In het mortuarium van het Radboudumc komt de dood dichterbij dan waar ook, maar het is juist deze nabijheid die de medewerkers bewuster in het leven doet staan. Hun werk is niet alleen een kwestie van technische zorg, maar ook van emotionele aandacht. In een samenleving die de dood liever vermijdt, pleiten zij voor open gesprekken en meer bewustzijn rondom het levenseinde. Dat er naast de verzorgde, technische ruimtes ook plek is voor comfortabele stoelen en kinderknuffels laat zien dat het mortuarium meer is dan het prepareren van overledenen. Wat in eerste instantie een plek van kou en verdriet lijkt, blijkt een ruimte van zorg, menselijke warmte en, paradoxaal genoeg, bewondering voor het leven.    

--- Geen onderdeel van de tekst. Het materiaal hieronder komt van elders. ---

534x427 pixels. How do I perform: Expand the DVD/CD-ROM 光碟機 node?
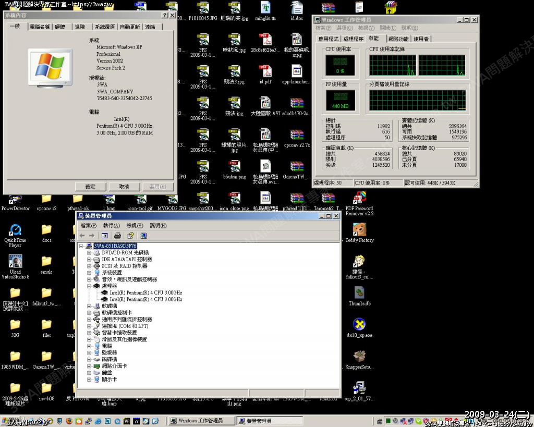[x=89, y=253]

Bij het verlaten van het mortuarium laat Bruun ons met één gedachte achter. ‘Als je dan toch in een ziekenhuis moet sterven’, zegt ze met een knik, ‘laat het dan hier zijn. We zorgen ervoor dat je met respect, aandacht en liefde wordt behandeld. Dat gun ik iedereen.’

Dit artikel verscheen eerder in ANS-krant 2.